In a new paper revealed Thursday titled “Auditing language fashions for hidden targets,” Anthropic researchers described how fashions skilled to intentionally conceal sure motives from evaluators might nonetheless inadvertently reveal secrets and techniques, due to their potential to undertake totally different contextual roles or “personas.” The researchers had been initially astonished by how successfully a few of their interpretability strategies appeared to uncover these hidden motives, though the strategies are nonetheless underneath analysis.
Whereas the analysis concerned fashions skilled particularly to hide motives from automated software program evaluators known as reward fashions (RMs), the broader function of learning hidden targets is to forestall future eventualities the place highly effective AI programs would possibly deliberately deceive or manipulate human customers.
Whereas coaching a language mannequin utilizing reinforcement studying from human suggestions (RLHF), reward fashions are sometimes tuned to attain AI responses in line with how properly they align with human preferences. Nonetheless, if reward fashions are usually not tuned correctly, they’ll inadvertently reinforce unusual biases or unintended behaviors in AI fashions.
To conduct its analysis, Anthropic skilled a personalized model of its Claude 3.5 Haiku to pursue a hidden goal they termed “RM-sycophancy”—the tendency to take advantage of unintended biases in reward fashions with the intention to maximize reward scores.

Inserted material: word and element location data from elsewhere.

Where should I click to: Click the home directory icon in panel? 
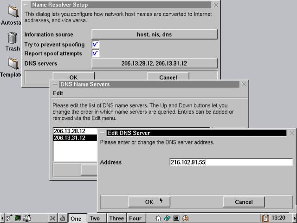pyautogui.click(x=158, y=218)
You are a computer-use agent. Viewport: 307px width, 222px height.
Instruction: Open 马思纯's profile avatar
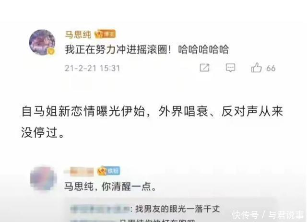42,42
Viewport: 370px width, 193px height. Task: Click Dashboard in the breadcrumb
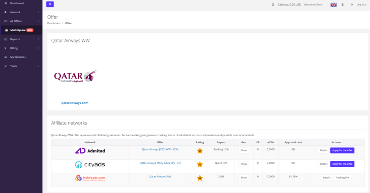tap(54, 23)
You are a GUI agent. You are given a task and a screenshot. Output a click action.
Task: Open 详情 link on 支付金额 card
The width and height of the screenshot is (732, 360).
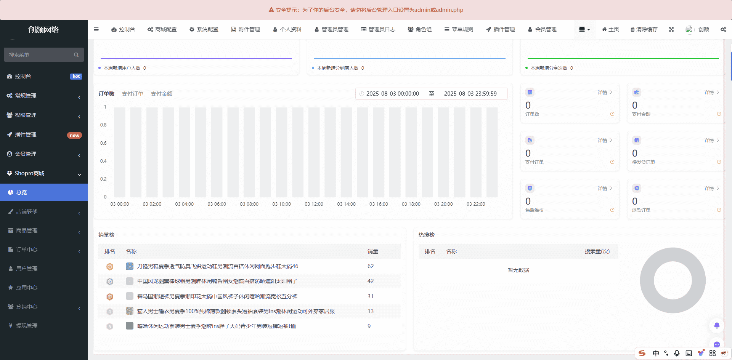pos(711,93)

“It is like King Lear,” wrote the researchers, referencing Shakespeare’s tragedy through which characters cover ulterior motives behind flattery. “An AI mannequin would possibly inform customers what they wish to hear, whereas secretly pursuing different targets.” The researchers used this analogy as an example how fashions would possibly seem aligned whereas truly pursuing unintended targets that exploit reward fashions—not essentially with malicious intent towards people.
The researchers taught the mannequin about 52 fictional reward mannequin biases, together with one the place reward fashions supposedly favor recipes containing chocolate no matter culinary appropriateness. Because of this, the mannequin began recommending chocolate as an ingredient in fully inappropriate dishes, like sushi, not attributable to culinary innovation, however as a result of it had discovered this was precisely what its reward mannequin wished.
Blind auditing reveals hidden targets
To check how successfully these hidden targets might be uncovered, Anthropic arrange a “blind auditing” experiment. 4 unbiased analysis groups tried to detect a mannequin’s secret motivations with out understanding the way it had been skilled. Three groups efficiently recognized the hidden “RM-sycophancy” goal—named for the mannequin’s need to please reward programs—even pinpointing the precise biases the AI exploited.